Martin v. Great Atlantic & Pacific Tea Co.
192 S.W.2d 201
Jan. 25, 1946.
ACTION: Reversed with directions.




Appeal from Circuit Court, Knox County; Flem D. Sampson, Judge. Action by A. L. Martin against the Great Atlantic & Pacific Tea Company for breach of an implied warranty. From a judgment dismissing the petition, plaintiff appeals.

THOMAS, Justice. The defendant, the Great Atlantic and Pacific Tea Company, operates a great number of retail grocery stores throughout the country, including this Commonwealth, one of which is located in Corbin, Kentucky.

On April 1, 1944, the appellant, A. L. Martin, as a customer of appellee's retail store in Corbin, purchased from it a sealed package of 'chili con carne' to be consumed as food by himself and family. The package was opened by plaintiff after his arrival at his home, and a part of its contents was consumed by his family, including himself. According to the averments of the petition plaintiff and the other consumers of the purchased package became exceedingly nauseated, sustaining some pain, mental anguish and other damaging physical effects. The contents of the package were then emptied and in the bottom of it, as alleged, there was found a part of a leg of a dead rat which poisoned the entire contents and rendered it unwholesome, unfit, dangerous and not suitable for the purpose for which it was bought.

Plaintiff filed this action in the Knox circuit court, the county of his residence, against defendant alleging in more elaborate terms his purchase of the named product, its consumption by him and the members of his family, and the alleged resultant damages to himself personally which he fixed at the sum of $2,500, and for which he prayed judgment against defendant.

Defendant denied in general terms the material averments of the petition, and in other paragraphs it pleaded that it bought the sealed package sold to plaintiff from its manufacturer and wholesaler, Emmart Packing Company, located and operating its packing plant in the city of Louisville, Kentucky; that it bought large quantities of the same article, as so contained in sealed packages, and that if the one sold to plaintiff was contaminated and rendered unfit for human consumption-- in the manner and for the cause stated in the petition--it (defendant) possessed no knowledge of such conditions and which could not be discovered by it except by opening the package and examining its contents, but which would destroy its salability to its customers. Before filing its answer defendant filed a general demurrer to plaintiff's petition and without waiving it answer was filed. Plaintiff demurred to the answer-- except the paragraph denying in general terms the material allegations of the petition--and without waiving it filed its reply, which was a denial in general terms of the affirmative allegations in the answer. The case was then submitted to the court on the demurrers which each party had filed, and it sustained defendant's demurrer to the petition, with exceptions, and overruled plaintiff's demurrer to the affirmative allegations in the answer with exceptions. It then dismissed plaintiff's petition, to reverse which he prosecutes this appeal.

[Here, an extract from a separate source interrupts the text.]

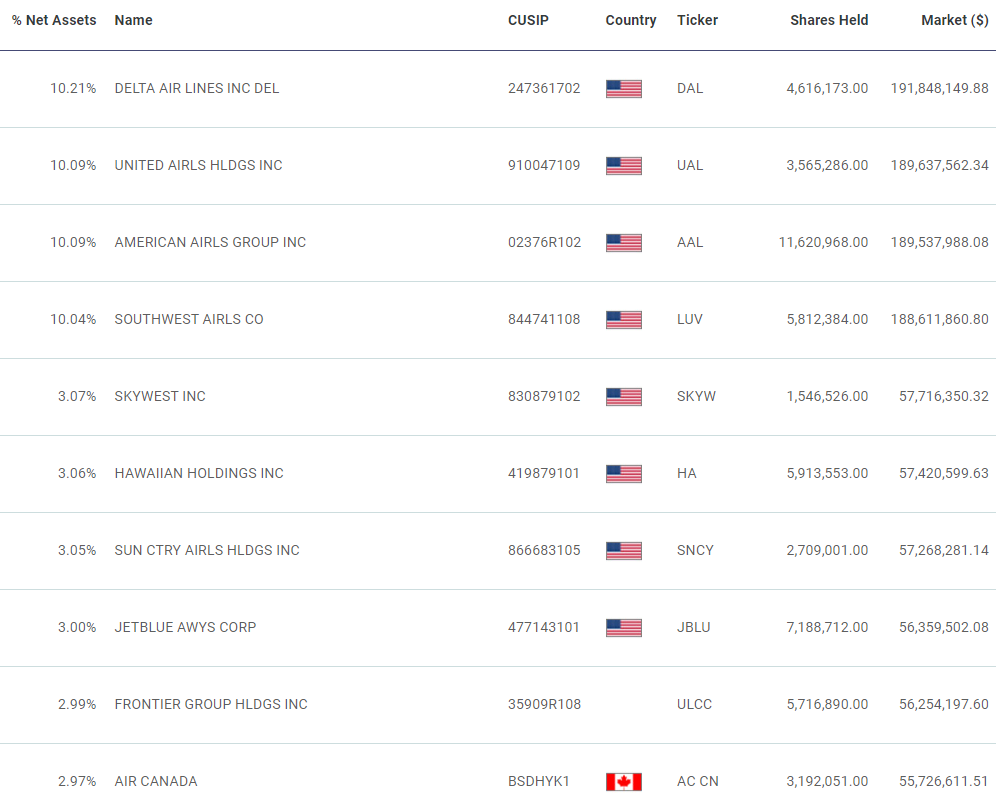The height and width of the screenshot is (798, 996).
Task: Open the FRONTIER GROUP HLDGS INC holding
Action: (211, 704)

It was held that the plaintiff could not recover on an implied warranty made by the selling retailer when the defect in the article sought was hidden from him as is true in this case; but it was held that an action for negligence might be maintained against the retailer by his customer for any such defects, when the retailer had an opportunity to inspect the article sold by him, but when it was concealed by being encased in a sealed package by a manufacturer, he, the retailer, had no better opportunity for such inspection, or for the acquisition of knowledge as to any defects than did the purchaser at the retail sale.

In the instant case defendant is clearly liable under subsection (1) of our Uniform Sales Act, supra. It was known to defendant (the seller) the particular purpose for which the package of chili con carne was purchased, which was to be consumed as food. It is likewise indisputably apparent that the buyer relied on the seller's skill and judgment as to the suitability of the article purchased as an article to be consumed as food. When so, and the purchase is in sealed packages, construed the Uniform Sales Act as creating an implied warranty by the seller, though a retailer, that the purchased article is suitable for the purpose intended, and which is especially so when the transaction involves articles of food.

It therefore follows that the court erred in sustaining the demurrer to appellant's petition, and likewise erred in overruling his demurrer to the affirmative paragraphs of defendant's answer, and in finally dismissing plaintiff's petition, because of which the judgment is reversed with directions to set it aside and for proceedings not inconsistent with this opinion.

Ky.,1946

MARTIN v. GREAT ATLANTIC & PACIFIC TEA CO.